**AIM OF THE TASK**: Starting at the line that contains "Nordic Energy (250, 90)", return every line through the end of the entries below, exactly and with nothing else.

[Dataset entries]
Start of Block

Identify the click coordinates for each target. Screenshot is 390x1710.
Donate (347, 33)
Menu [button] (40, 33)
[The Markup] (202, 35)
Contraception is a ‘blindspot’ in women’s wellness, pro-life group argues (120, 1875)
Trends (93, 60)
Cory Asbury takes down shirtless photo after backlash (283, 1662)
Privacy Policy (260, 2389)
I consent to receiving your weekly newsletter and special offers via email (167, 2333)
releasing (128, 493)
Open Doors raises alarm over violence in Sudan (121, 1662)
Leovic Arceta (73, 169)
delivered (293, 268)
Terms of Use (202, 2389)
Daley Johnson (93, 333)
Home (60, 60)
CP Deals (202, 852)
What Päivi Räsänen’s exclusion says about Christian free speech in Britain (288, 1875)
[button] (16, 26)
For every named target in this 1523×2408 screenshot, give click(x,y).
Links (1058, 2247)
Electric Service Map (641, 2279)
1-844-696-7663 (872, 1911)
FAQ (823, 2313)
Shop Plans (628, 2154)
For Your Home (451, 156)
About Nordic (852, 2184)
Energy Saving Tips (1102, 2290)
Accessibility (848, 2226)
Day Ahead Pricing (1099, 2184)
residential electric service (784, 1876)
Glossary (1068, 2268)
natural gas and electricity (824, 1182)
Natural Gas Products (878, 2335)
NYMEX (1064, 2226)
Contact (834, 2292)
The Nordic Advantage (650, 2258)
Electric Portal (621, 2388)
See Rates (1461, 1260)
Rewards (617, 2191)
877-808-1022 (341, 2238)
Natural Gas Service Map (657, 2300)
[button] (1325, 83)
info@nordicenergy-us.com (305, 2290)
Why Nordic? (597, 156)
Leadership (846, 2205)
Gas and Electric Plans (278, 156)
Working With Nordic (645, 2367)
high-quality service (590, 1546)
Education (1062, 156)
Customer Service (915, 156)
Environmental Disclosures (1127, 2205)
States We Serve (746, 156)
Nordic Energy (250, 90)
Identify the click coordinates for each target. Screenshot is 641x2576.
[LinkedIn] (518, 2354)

End of Block

**EXPECTED ANSWER**:
Nordic Energy (250, 90)
Identify the click coordinates for each target. Screenshot is 641x2576.
[LinkedIn] (518, 2354)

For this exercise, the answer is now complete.